Wednesday, April 7, 2010

Nuclear response

The new restrictions on nuclear weapon use is not of much use, nor is it much of deterrent.

The old saying that "no battle plan survives first contact with the enemy" is still valid. In other words, what we say today and what we do tomorrow can be different. Particularly if the U.S. suffers an attack by a chemical or biological weapon that kills hundreds of thousands, or even millions of Americans.

On a side note, I would like to point out that it is good that the Obama administration recognizes that terrorist attack is the most likely threat of WMD.

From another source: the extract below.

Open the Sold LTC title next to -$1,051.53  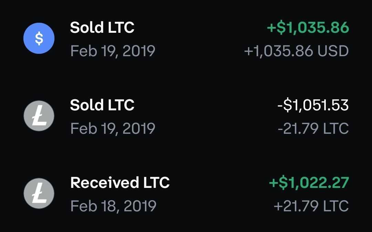coord(102,105)
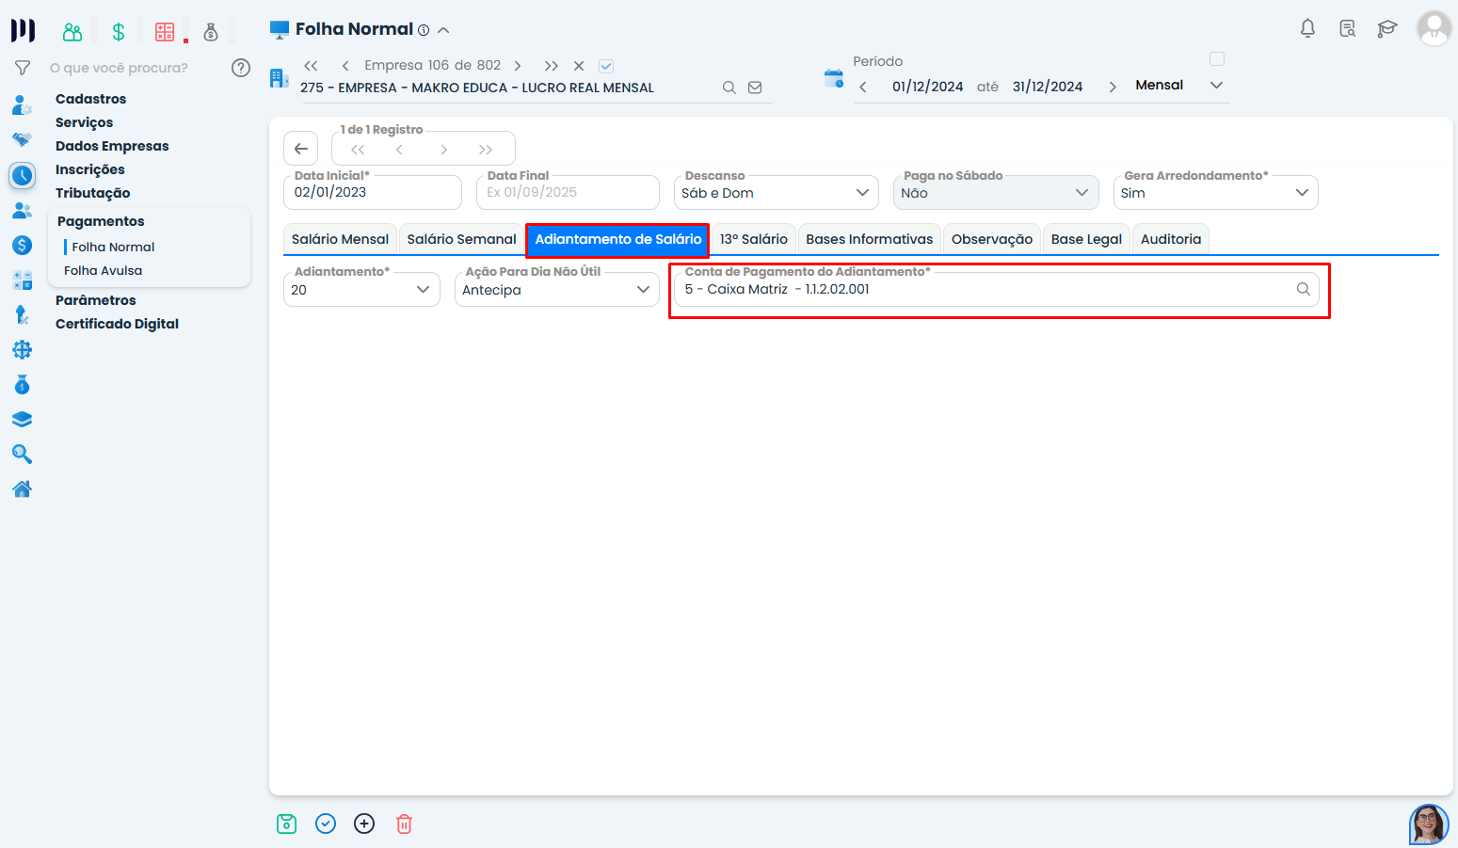Expand the Gera Arredondamento dropdown
Screen dimensions: 1458x848
[x=1214, y=193]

The only real action in this change is to stop development of new nuclear weapons and an extension of the life of existing nuclear weapons. Of course, if you fail to fund the existing infrastructure well, the lack of proper maintenance of existing weapons will cause the overall effectiveness to fall. So even this fits into the overall pattern of a lowering of our defensive capabilities. No new development, just in case things get out of hand. A problem here is that wars tend to do just that.

"Moreover, it recognizes that our national security and that of our allies and partners can be increasingly defended by America's unsurpassed conventional military capabilities and strong missile defenses."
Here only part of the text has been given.